A due settimane dall’inizio delle Olimpiadi ieri Sergio Mattarella ha voluto incontrare al Quirinale una delegazione della Fondazione Milano-Cortina 2026, guidata dal Presidente Giovanni Malagò e dall’Amministratore delegato Andrea Varnier, insieme ai membri del Consiglio di amministrazione, ai soci fondatori e ai rappresentanti istituzionali dei Comuni di Milano e Cortina, delle Regioni Lombardia e Veneto e delle Province autonome di Trento e Bolzano. L’occasione, per il Capo dello Stato, non solo di sottolineare l’evento sportivo, ma anche per ringraziare la stessa Fondazione e tutti coloro che hanno contribuito a questo percorso: “È stata una scelta di coraggio e di visione, accompagnata da un impegno operativo che ha prodotto il successo che oggi vediamo”, le parole del Presidente che riferendosi ai Giochi li ha descritti come “un’occasione di prestigio per il nostro Paese” per collocare l’Italia “al centro dell’attenzione mondiale per lo sport”, un risultato che rafforza l’immagine nazionale sul piano internazionale.

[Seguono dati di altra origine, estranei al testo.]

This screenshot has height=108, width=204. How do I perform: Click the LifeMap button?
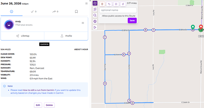[x=22, y=36]
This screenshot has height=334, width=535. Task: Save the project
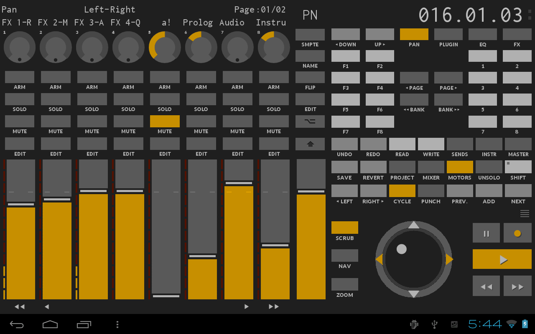click(x=344, y=167)
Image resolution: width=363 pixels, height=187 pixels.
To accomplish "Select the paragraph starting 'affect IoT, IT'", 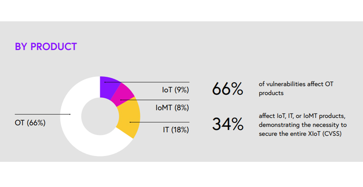I will 301,125.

Mattarella si è rivolto ai presenti anche per andare oltre lo sport per richiamare il valore simbolico della partecipazione degli sportivi e per questo ha ricordato che dopo le Olimpiadi e le Paralimpiadi di Parigi c’è stato sì un incontro anche con atlete e gli atleti che avevano conquistato medaglie, ma anche coloro che avevano raggiunto il quarto posto, per ribadire l’importanza della partecipazione a livelli così alti: “Lo faremo anche dopo Milano-Cortina 2026”.
Tra sport, musica e arte
Il Presidente ha detto di aver anche particolarmente apprezzato la scelta dell’Arena di Verona come luogo simbolico dell’apertura dei giochi non solo perché si tratta di una scelta che dà importanza e solennità all’evento, ma perché “richiama anche l’affinità che esiste tra sport, musica e arte”. Difatti secondo il Capo dello Stato la musica e il canto aiutano a superare i confini dell’esperienza umana, mentre lo sport consente di misurarsi con i propri limiti e di superarli. Due dimensioni che condividono “un elemento di creatività” e che risultano entrambe “essenziali per la crescita del Paese. Sarà un’avventura che premierà l’iniziativa assunta. Il successo che si sta delineando e il consenso raccolto in Italia e all’estero rappresentano un riconoscimento per lo sforzo compiuto”.
L’omaggio a Zanone
Uscendo dalle sale del Quirinale, Mattarella ieri ha inviato un messaggio al Presidente del Comitato nazionale per le celebrazioni dei 150 anni dalla nascita di Luigi Einaudi, Giuseppe Carlo Ferdinando Vegas, in occasione del convegno dedicato a Valerio Zanone: “È stato una figura di innovazione nella storia del pensiero e dell’azione liberali in Italia”, ha scritto il Presidente. “Fortemente legato alla lezione di Einaudi, seppe attualizzarne la proposta alla fine del Novecento”. Per il Capo dello Stato Zanone è stato un promotore della tutela delle libertà fondamentali, attivo sia a livello locale, come sindaco di Torino, sia a livello nazionale, con incarichi di rilievo nelle istituzioni della Repubblica: “Ha offerto contributi incisivi in diversi ambiti della vita pubblica”.

Mattarella ha anche ricordato quanto fatto da Zanone sul fronte ambientale: “L’Italia è debitrice della sua azione, che portò alla legge istitutiva del Ministero dell’Ambiente nel 1986”, ha tenuto a precisare. Zanone fu anche Ministro della Difesa in una fase delicata, durante la missione nel Golfo Persico per la tutela della libertà di navigazione.
Un passaggio il Capo dello Stato lo ha voluto dedicare anche alla convinta adesione di Zanone all’europeismo, visto che guidò il Movimento europeo in Italia e vide nella cooperazione multilaterale uno strumento essenziale per affrontare le questioni nazionali e sovranazionali. Una visione che, secondo il Capo dello Stato, resta di attualità nel contesto geopolitico odierno. “Valerio Zanone rappresenta un esempio di dedizione alla democrazia e allo Stato di diritto e fa parte del patrimonio civile della Repubblica”, la chiosa del Presidente.